State agencies, boards, departments and councils would undergo an efficiency review under a bill considered Jan. 28 by the Government, Military and Veterans Affairs Committee.
LB213, introduced by Albion Sen. Tom Briese, would require the state Department of Administrative Services to contract with an outside firm to conduct the reviews, which would seek ways to reduce costs, identify potential new sources of funding other than tax increases and make government more accountable to Nebraskans.
According to the department’s fiscal note, such a review would cost an estimated $4 million.
Briese said Nebraska currently has the 14th highest state spending rate in the country. Several other states have undergone similar audits and implemented changes that resulted in millions in savings, he said.
“The goal here isn’t to cut costs by eliminating programs or reducing the services that government in Nebraska is providing,” Briese said, “the core goal of this legislation is to make sure those programs and services are offering those taxpayers the most bang for their buck.”
David Nabity of Omaha spoke in support of the bill. He said across-the-board cuts in government spending are “cruel,” but efficiency audits could reveal targeted savings.
“It’s the only kind way to look for government efficiency,” Nabity said.
DAS Director Jason Jackson testified against the bill.
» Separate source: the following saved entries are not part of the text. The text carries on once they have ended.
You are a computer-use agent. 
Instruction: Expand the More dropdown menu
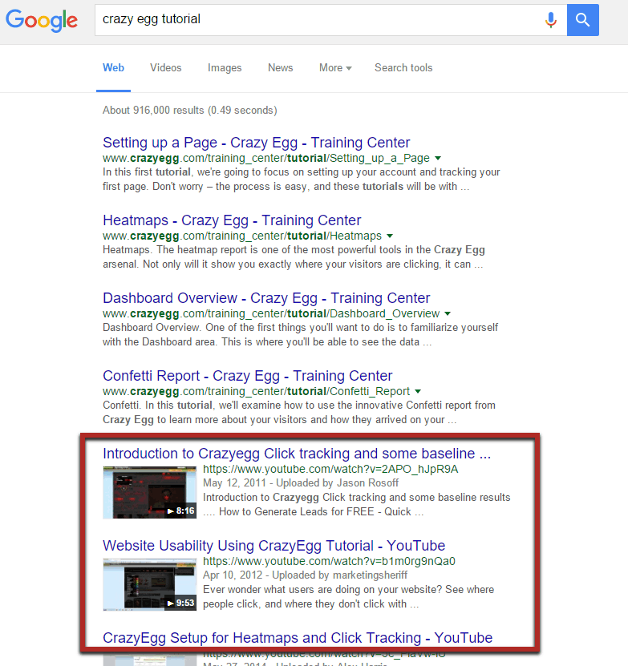(x=334, y=68)
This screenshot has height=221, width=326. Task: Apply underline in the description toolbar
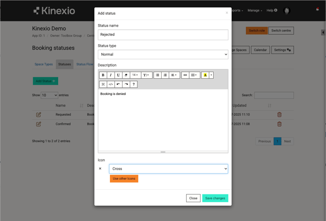118,75
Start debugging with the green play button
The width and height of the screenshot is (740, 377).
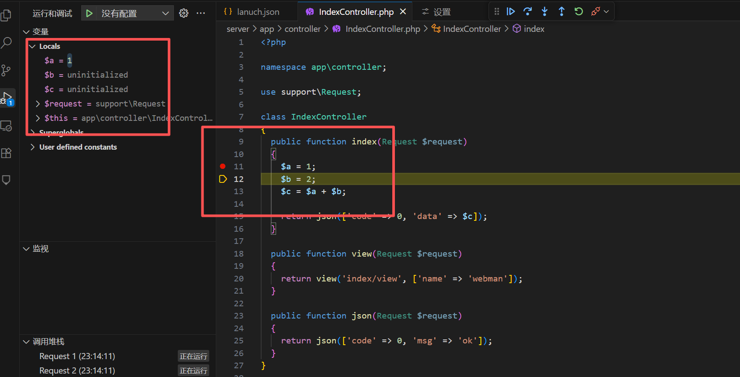(x=89, y=14)
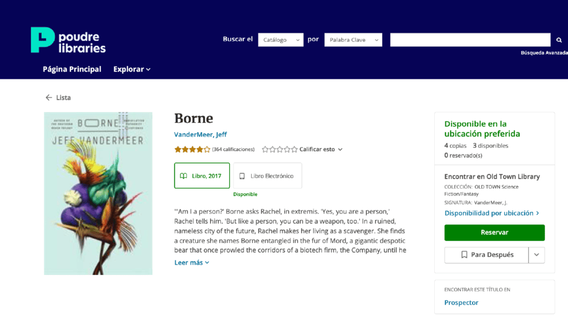Viewport: 568px width, 327px height.
Task: Click the back arrow beside Lista
Action: 49,98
He said state government efficiency has greatly improved under the current administration and that LB213 would be redundant and unlikely to find significant savings.
“A successful government efficiency operation is one that’s imbued in our culture,” Jackson said. “That’s why we’ve invested so much in training.”
Nebraska Association of Public Employees Executive Director Justin Hubly also testified against LB213. Low wages and overtime restrictions have led to a high turnover rate among state employees, he said, increasing expenses due to training new employees and hiring contract workers.
“Cutting costs often doesn’t translate to efficiency and in fact often results in significantly higher costs,” Hubly said.
The committee took no immediate action on the bill.